Remarkably, given its short length—a little over a hundred pages— and its uncomplicated, at times even frothy, style, Always Coca-Cola comes off as a work of searing intensity that powerfully conjures the atmosphere of contemporary Beirut; it’s a testament to translator Michelle Hartman’s skill that a novel written mostly, but not entirely, in Modern Standard Arabic, the “literary language” used in the Arab world, reads so naturally and humorously in English. As Hartman explains in her afterword, in creating a translation that did justice to the linguistic innovation of Chreiteh's novel, she faced unique challenges. Yet it is with impressive precision that, for example, she replicates in English the clinical, detached tone of the narrator's unflinchingly detailed account of a Brazilian bikini wax, which in both English and Arabic would typically be described with casual, slangy language. Conversely, even greater resourcefulness was required to represent the author's diversions from formal Arabic with jokes and local Lebanese vernacular, such as the wordplay of Yana's comical mispronunciation of Arabic, or a sexist rhyming joke in “texting Arabic” made at the expense of a man in shorts: “Shu hal-sa7beh ya 2a7beh?” (After much agonizing and crowd-sourcing, Hartman finally settled on “Legs so long and lanky, whoa that bitch is skanky.”)

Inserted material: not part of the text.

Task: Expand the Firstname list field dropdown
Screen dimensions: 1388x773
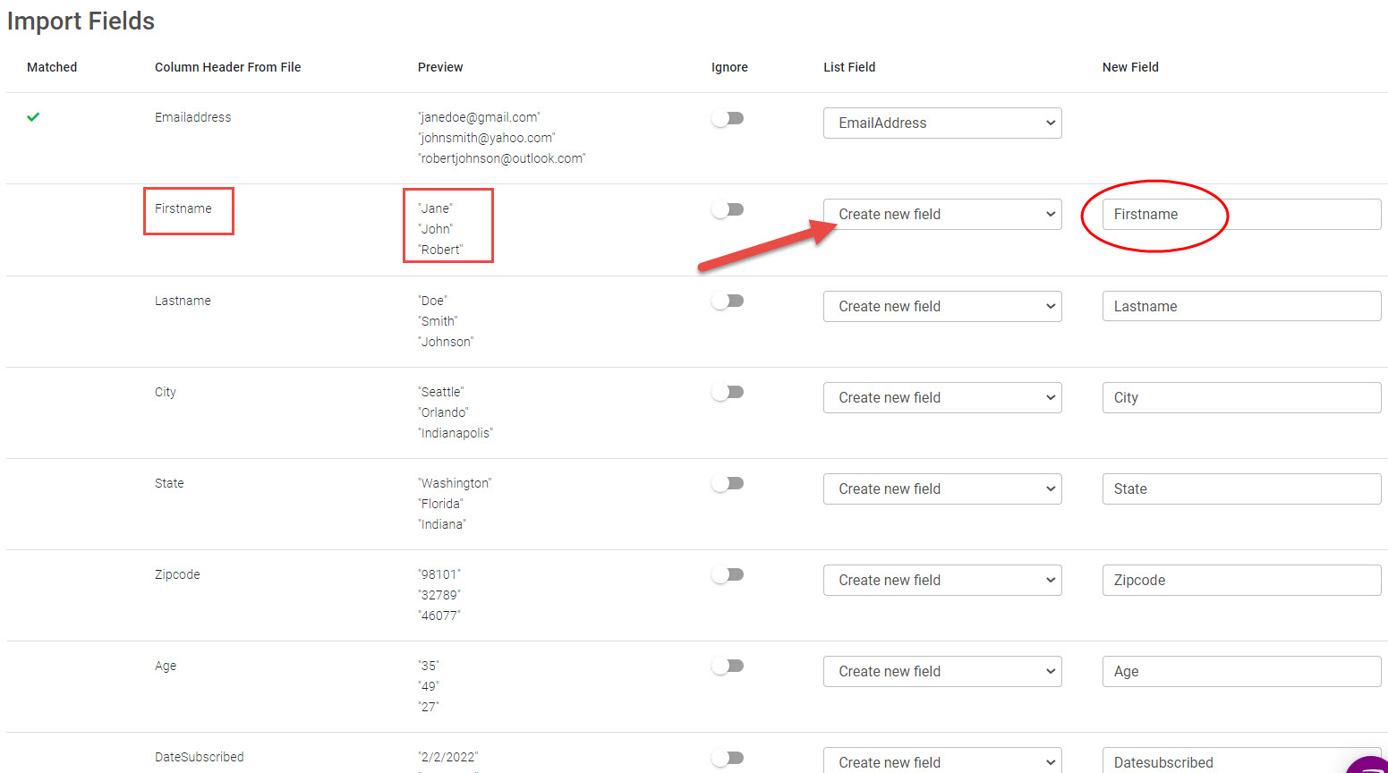Action: [941, 215]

Much of the comedy in Always Coca-Cola is a conduit for tragedy. There are no easy resolutions for the struggles faced by Abeer and her friends, which is another facet of the novel that renders it less like neat, pre-packaged fiction and more like messy, vivid reality. As Chreiteh herself has pointed out, “a lot of things change for the characters and a lot of things stay the same, and the fact that they stay the same is important because it’s sad.”